One gets a sense, looking at the paintings of Nina Chanel Abney, that this trend in painting isn’t an aberration, so much as an official acknowledgement of our shift in taste. Abney, a Harvey, Illinois native, whose first solo exhibition is currently on view at the Chicago Cultural Center, rides many fine lines. A handful of paintings on display — “Untitled, 2013” and “Untitled (Yo, 123), 2015” — are rendered in grayscale, revealing a formal proficiency contingent less on hue than on texture, while most of her work is recognizable from its confluence of colors. Profoundly interested in narrative, the works refuse to show a clear arc. Rather, the viewer moves along a series of simple shapes and vaguely-familiar images, forming a composite in their mind. Unabashed in her depiction of social issues such as police brutality, global warfare, and interracial adoption, she refuses to pick a side, forcing viewers to accept the middle ground between sides.

Part of this is achieved through a simple juxtaposition of images. “Beauty in the Beast,” for example, shows a white man and woman in blackface — one holds a black baby, the other holds a piglet. The checkerboard floor they stand on, a t-shirt that says “360,” and a tattoo that reads “Rebel” together manage to bundle together the white savior complex, society’s ever-shifting viewpoints on integration, and the fetishization of marginalized peoples.

Nina Chanel Abney, Forbidden Fruit, 2009. Acrylic on canvas, 67 × 77.5 inches (170.2 × 196.9 cm). Collection of the Brooklyn Museum, New York. Gift of Mr. and Mrs. Warren Brandt and anonymous gift, by exchange. Image courtesy of the Nasher Museum of Art at Duke University. Photo by Peter Paul Geoffrion. © Nina Chanel Abney.

Meanwhile, “Make it Reign” shows a pair of German Shepherds barking at a stripper who resembles Iggy Pop in his prime more than the women on staff at Starlets or Magic City. Here, Abney makes inseparable the history of institutional racism and the subjugation of women, simply through changing the color of her subject’s skin.

“Pool Party at Rockingham #2” shows two gay, interracial couples playing chicken by a pool. Does a scene of two white men riding piggyback on two black men call to mind the promise of our post-racial society, or is this a mandingo fight from our antebellum past? The black man with a lighter skin tone is brandishing an erect white phallus; the flock of doves flapping at the top of the painting (as well as the words “he” and “she” framing its upper-left and center-right) allude to some semblance of unity. Or does the hierarchical positioning of the words articulate the emasculation of black men by a white world afraid of black male sexuality? The floating dollar signs and the “XXX” do much to muddle it.
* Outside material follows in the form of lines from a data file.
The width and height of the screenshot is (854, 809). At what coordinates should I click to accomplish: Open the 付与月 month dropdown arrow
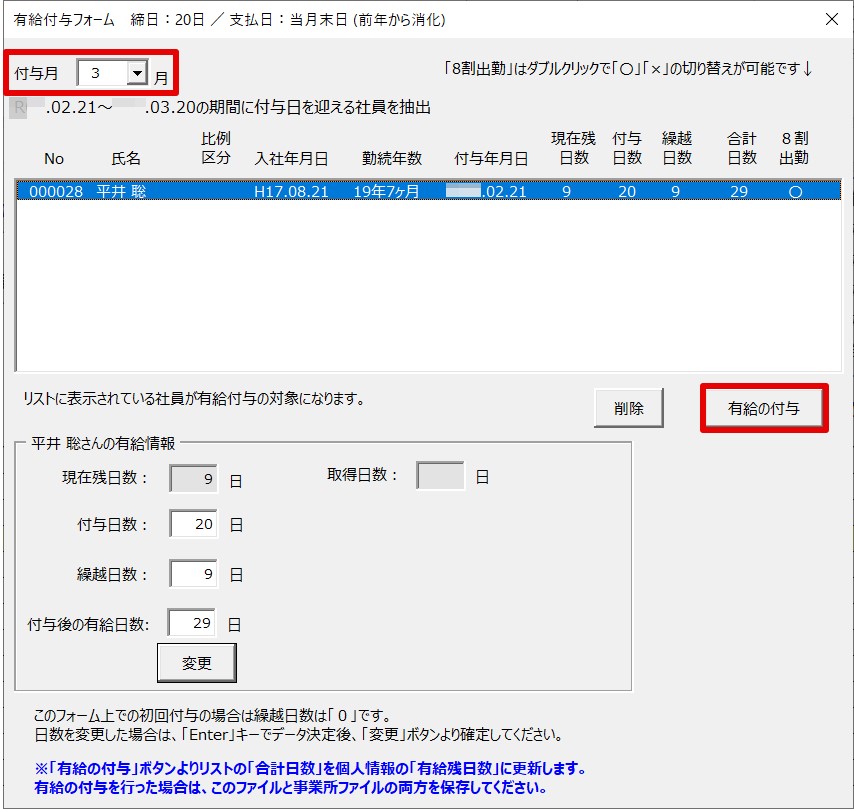(137, 73)
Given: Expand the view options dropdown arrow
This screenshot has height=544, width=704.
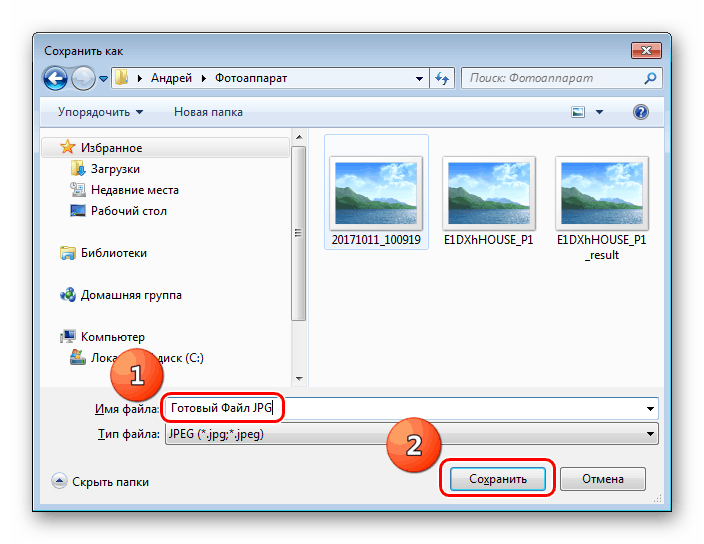Looking at the screenshot, I should (x=597, y=112).
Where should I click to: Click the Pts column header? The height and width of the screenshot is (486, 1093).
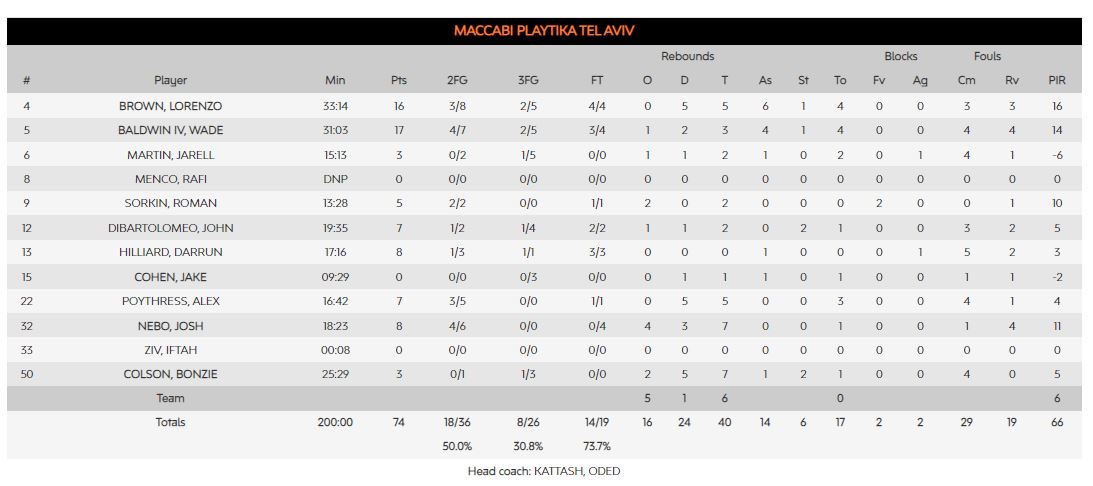tap(399, 81)
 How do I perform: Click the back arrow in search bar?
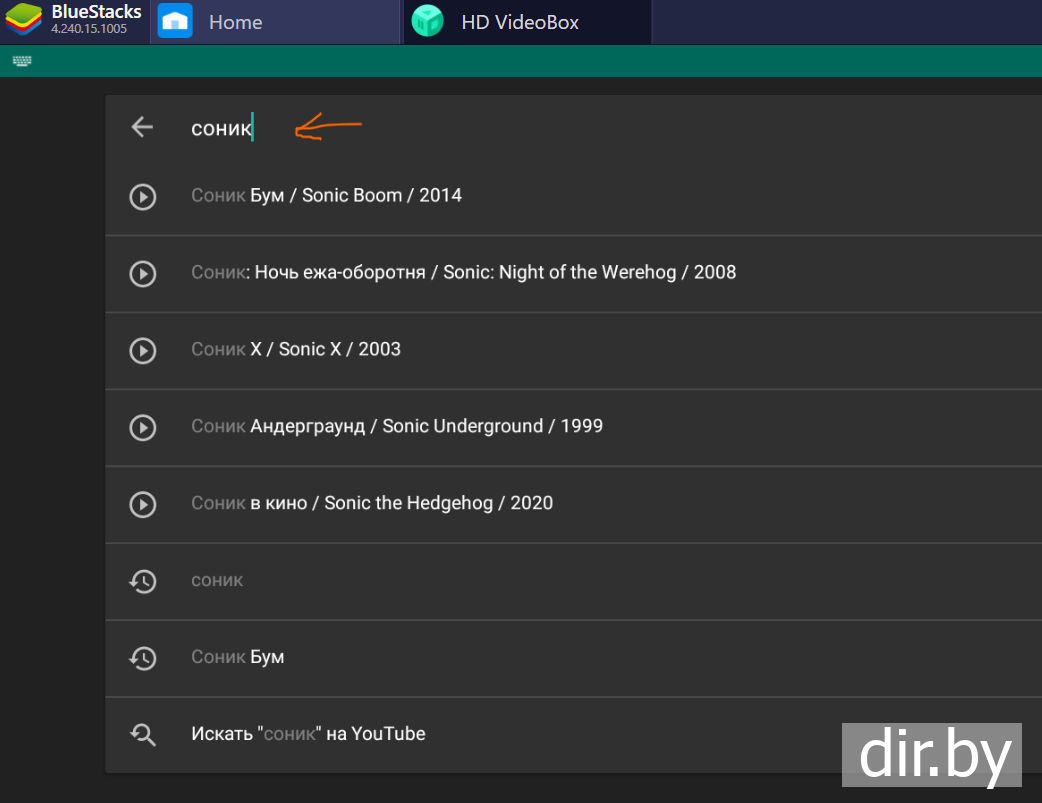(142, 127)
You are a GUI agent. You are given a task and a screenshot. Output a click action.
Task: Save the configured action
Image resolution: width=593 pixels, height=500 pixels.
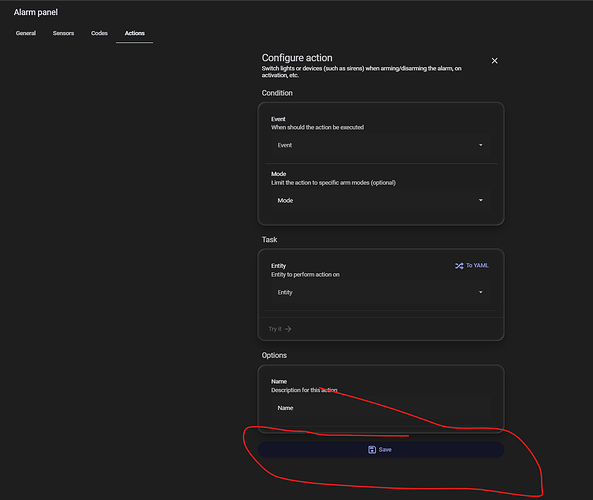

Given her emphasis on racial politics, it’s worth looking at Abney in the context of Kerry James Marshall, an accomplished painter whose commitment to showing black lives has unfortunately allowed him to be used as shorthand for representational justice. Abney also seems concerned with the parameters of blackness; both “Untitled (IXI Black)” and “Untitled (XXXXXX)” show black police officers in a position of power when pitted against white protesters. But where Marshall’s radicalism arises from making blackness more visible in the absence of whiteness, Abney’s smashes blackness and whiteness together — slices each into pieces and jumbles them into an angular collage. Oftentimes, it comes off as a mess, but that’s because we are.

Taken this light, Abney’s formal tendencies more closely resemble the crumbled, pipe-cleaner cubism of Stuart Davis. Her clashing primary colors and layered shapes thrillingly repurpose abstraction for our chaotic century. Once upon a time, deviating from representation gestured toward an avant-garde, intellectual purity. In Abney’s universe, doing  so articulates topics discussed with such abundance that the resulting narratives conjure sighs of exasperation rather than ah-ha moments. Indeed, their tangle represents our culture’s lack of them.

“Royal Flush” is on view at the Chicago Cultural Center, Exhibit Hall, 4th Floor North, until May 6, 2018.